Usage Guide

OntoCheck provides two interfaces: a command-line tool for quick assessments and a Python API for programmatic use and integration into data pipelines.

All assessments require an ontology serialized in Turtle (.ttl) format. The input file must be free of syntax errors. Some assessments (see Modes 3 and 4 below) also require a set of SPARQL queries derived from competency questions.

Assessment Modes

OntoCheck supports four assessment modes, controlled by a declarative configuration C = (O, Q, M, G) where O specifies ontologies, Q is a set of competency queries, M refers to the metrics, and G is a knowledge graph.

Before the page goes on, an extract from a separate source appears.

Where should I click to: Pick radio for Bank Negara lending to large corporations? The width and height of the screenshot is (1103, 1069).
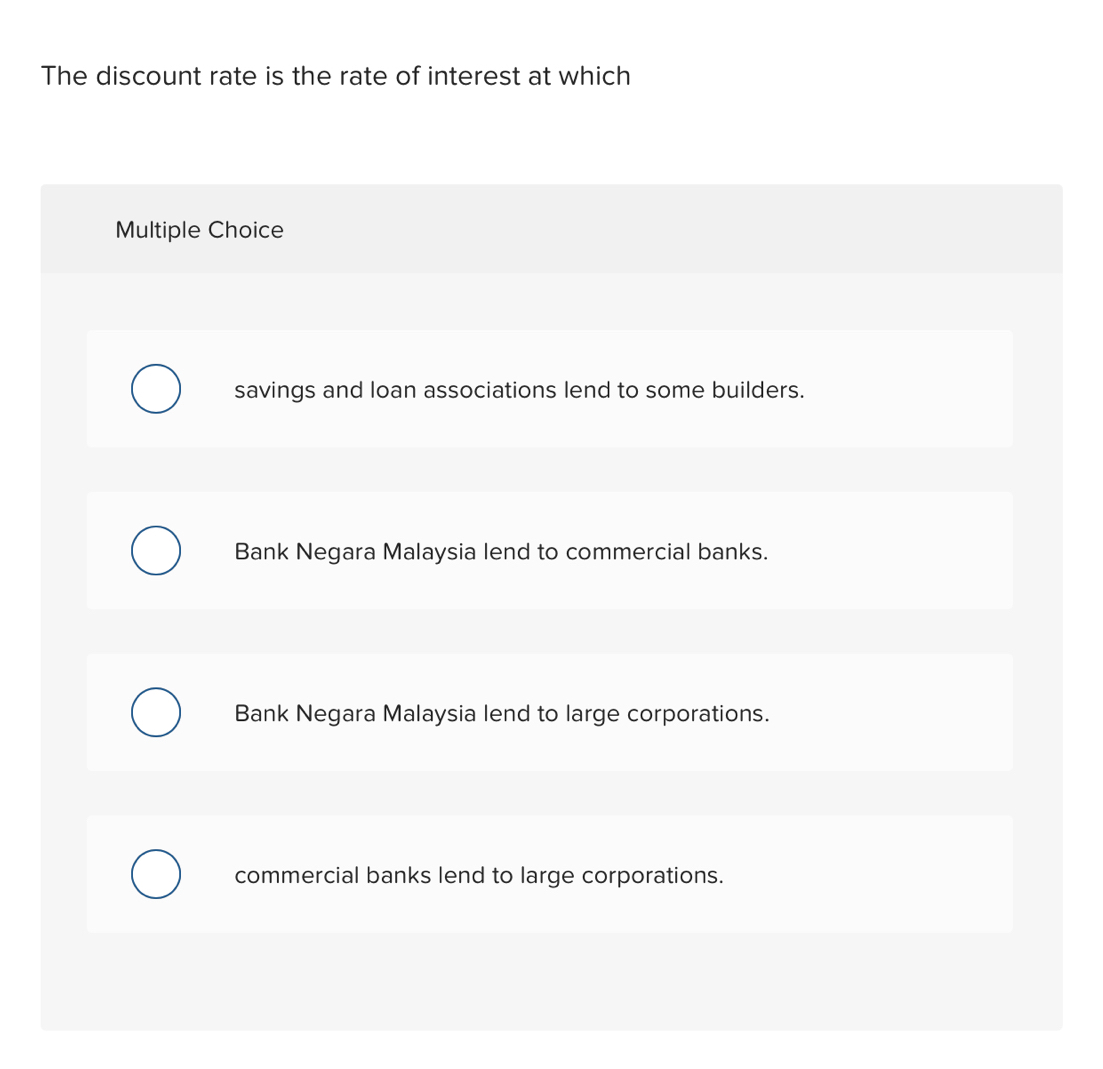tap(155, 713)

Mode 1 – Task-agnostic (O, empty, M, empty): Run structural, labeling, accessibility, and naming-convention metrics on a single ontology.
Mode 2 – Task-specific Web ontology (O, Q, M, G): Validate an ontology against KGQA benchmark queries over a knowledge graph (e.g., LC-QuAD / DBpedia).
Mode 3 – Task-based Scientific (O, Q, M, empty): Assess a domain ontology against competency questions encoded as SPARQL queries.
Mode 4 – Cross-Domain (O[], Q, M, empty): Merge multiple ontologies and assess the combined vocabulary against cross-domain competency questions.

Command-Line Interface

The ontocheck command accepts a --mode flag (default: 1) that selects which assessment to run.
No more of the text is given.